Fannie Mae et Freddie Mac, un puits sans fond pour le contribuable américain

Le soutien apporté par le Trésor aux deux agences de refinancement hypothécaire atteint désormais 169 milliards de dollars
Benoît Menou

Le marasme de la sphère immobilière aux Etats-Unis conserve un puissant symbole, celui de l’indéfectible soutien accordé par le Trésor aux agences de refinancement du crédit hypothécaire Fannie Mae et Freddie Mac. La première a une nouvelle fois fait la preuve hier soir de sa dépendance aux deniers publics. A l’occasion de la publication d’une perte nette de 5,1 milliards de dollars au titre du troisième trimestre, Fannie Mae a dit devoir solliciter le Trésor pour 7,8 milliards de dollars.

La semaine passée, Freddie Mac a fait état d’une perte nette de 4,4 milliards de dollars sur le trimestre passé tout en réclamant une rallonge de 6 milliards d’aide.

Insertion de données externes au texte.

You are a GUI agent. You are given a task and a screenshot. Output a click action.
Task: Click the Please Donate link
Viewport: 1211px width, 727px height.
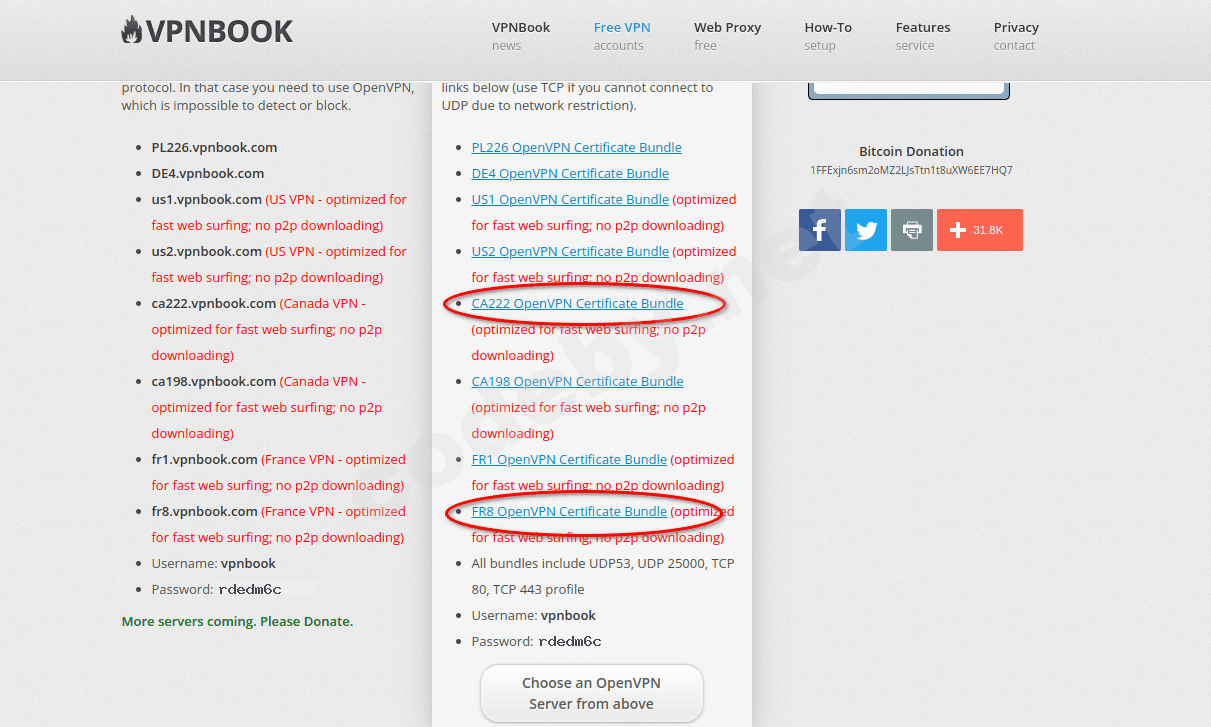pyautogui.click(x=306, y=620)
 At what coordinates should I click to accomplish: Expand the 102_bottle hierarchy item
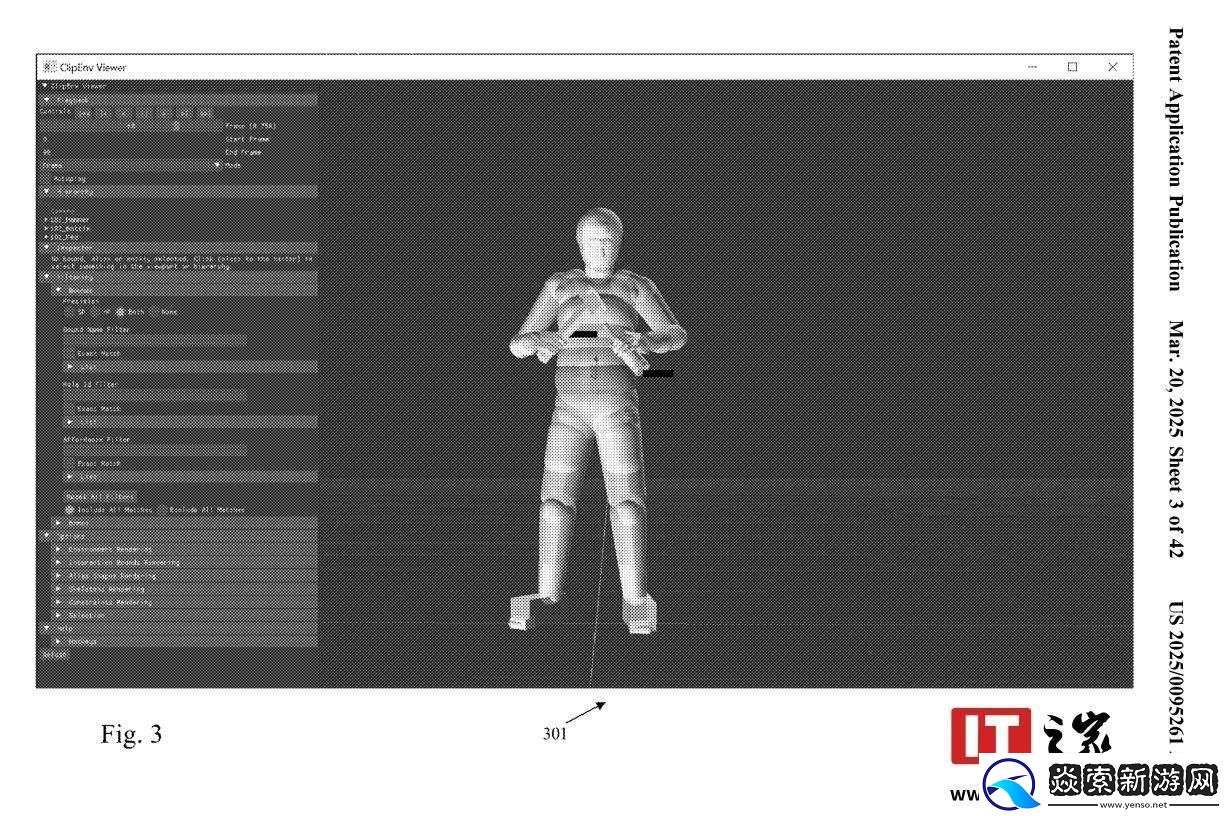point(46,228)
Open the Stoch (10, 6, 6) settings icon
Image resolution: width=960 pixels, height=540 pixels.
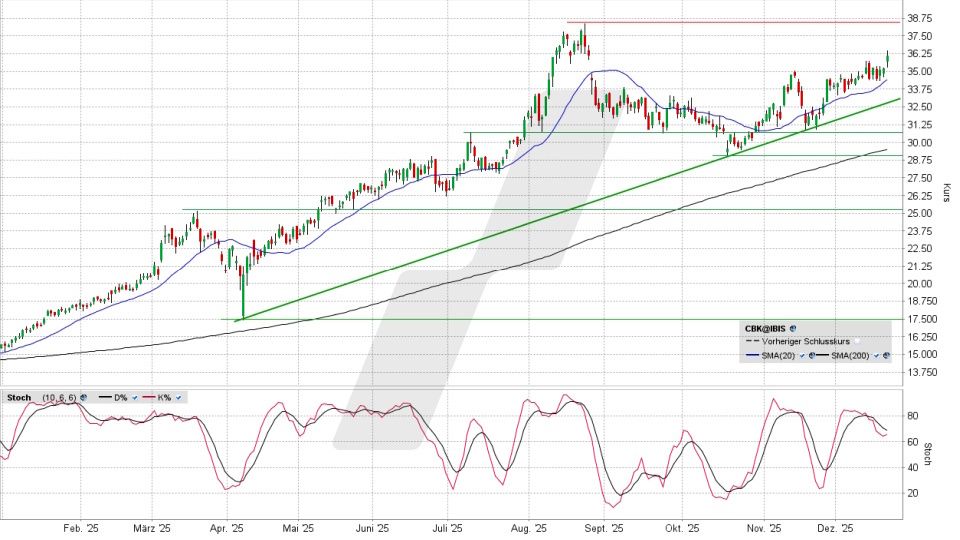click(x=83, y=397)
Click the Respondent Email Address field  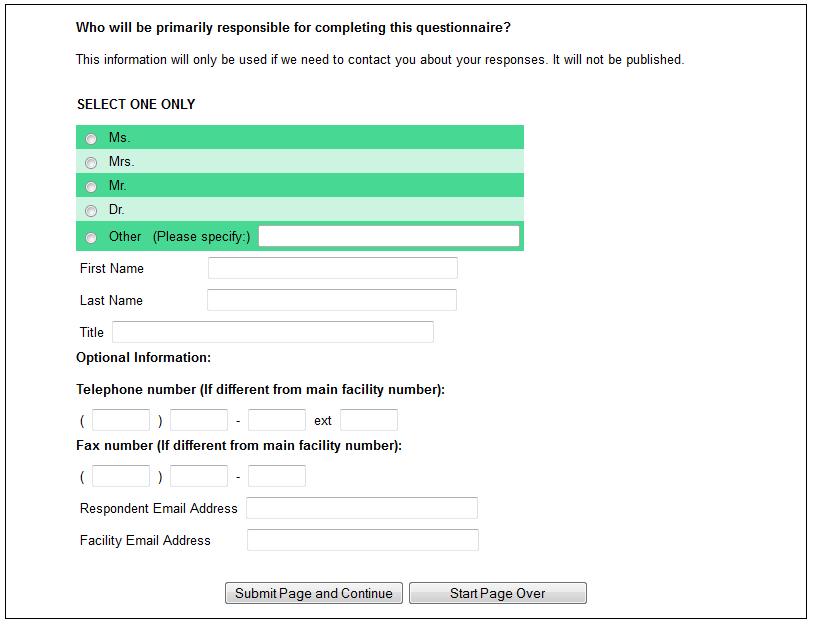pos(362,508)
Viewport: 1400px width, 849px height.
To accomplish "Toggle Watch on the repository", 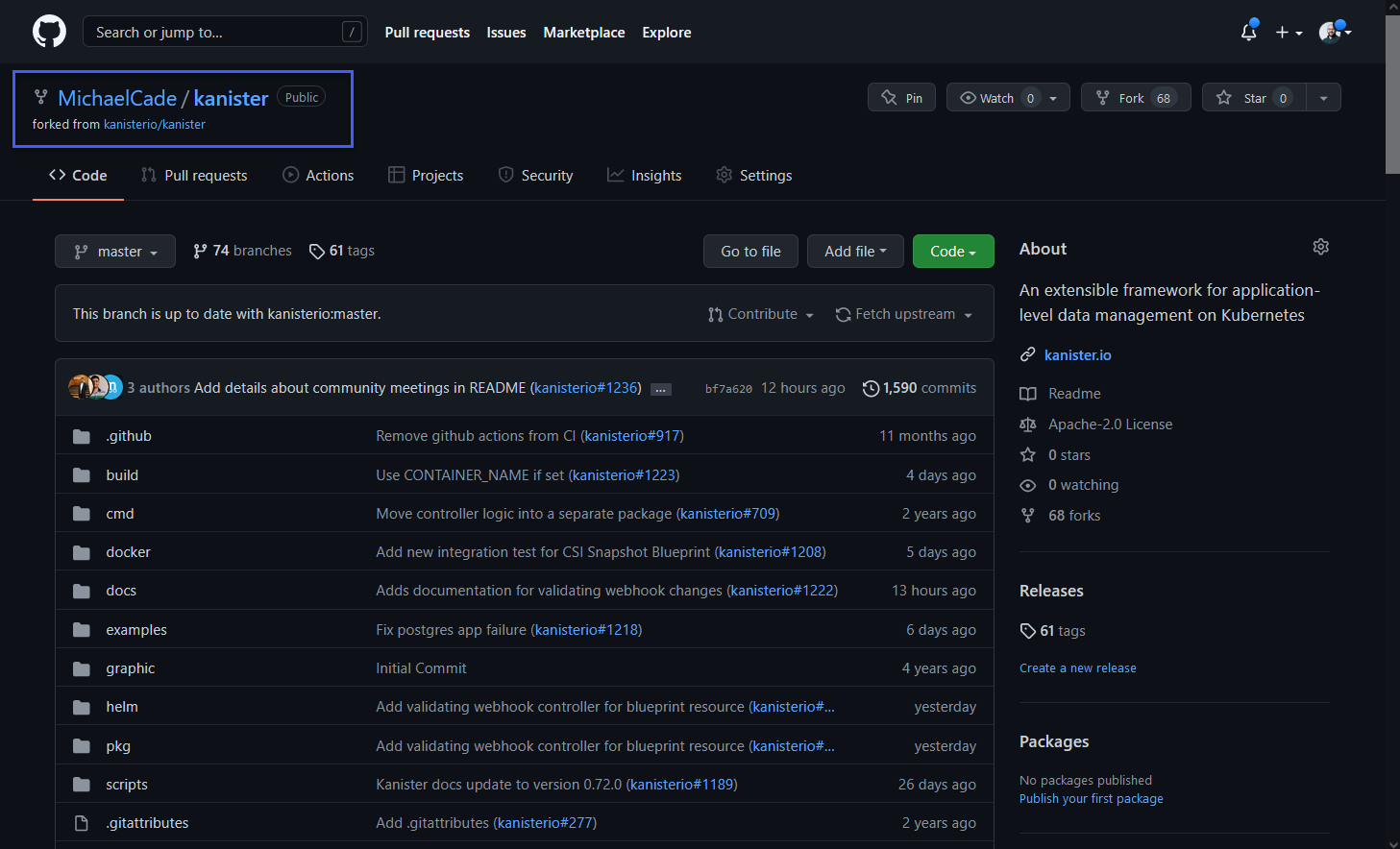I will click(x=996, y=98).
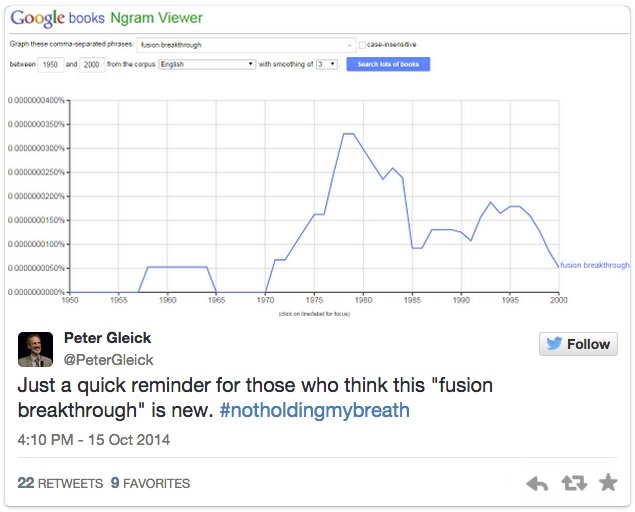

La demande formulée hier soir par Fannie Mae porte à 112,6 milliards le montant consacré par les pouvoirs publics au maintien à flot de la société depuis la prise de contrôle de l’établissement concédée par Washington en 2008. En contrepartie, l’agence a versé sur la période 17,2 milliards sous forme de dividendes. Avec l’aide apportée à Freddie Mac, elle aussi sous contrôle public, le soutien de l’Etat fédéral s’élève à 169 milliards de dollars. L’Etat a promis un soutien illimité jusqu’à fin 2012 au bénéfice des deux groupes qui certes garantissent ou détiennent près de la moitié des prêts hypothécaires à travers les Etats-Unis. Le régulateur des agences a estimé que le coût pour le contribuable pourrait atteindre 193 milliards de dollars d’ici 2014, y compris le versement de dividendes.

Au troisième trimestre 2010, Fannie Mae avait affiché une perte de 1,3 milliard de dollars. Outre le contexte opérationnel courant au titre du trimestre écoulé, Fannie Mac a tenu à mettre en avant pour expliquer le creusement de sa perte le comportement défavorable de crédits pris en portefeuille avant la crise. La directrice financière Susan McFarland a assuré que la société «travaillait à réduire les pertes» sur ces crédits afin de «limiter l’exposition du contribuable». Fannie Mae a par ailleurs reconnu que la perte du troisième trimestre avait été renforcée par des pertes sur des produits dérivés destinés à couvrir son exposition aux variations de taux d’intérêt.

En 2008, les pouvoirs publics avaient imaginé la mise sous tutelle de Fannie Mae et de Freddie Mac comme un dispositif temporaire. Mais il faudra bien des années avant qu’un schéma de remplacement de long terme ne se mette en place, l’administration Obama et le Congrès songeant désormais à une liquidation.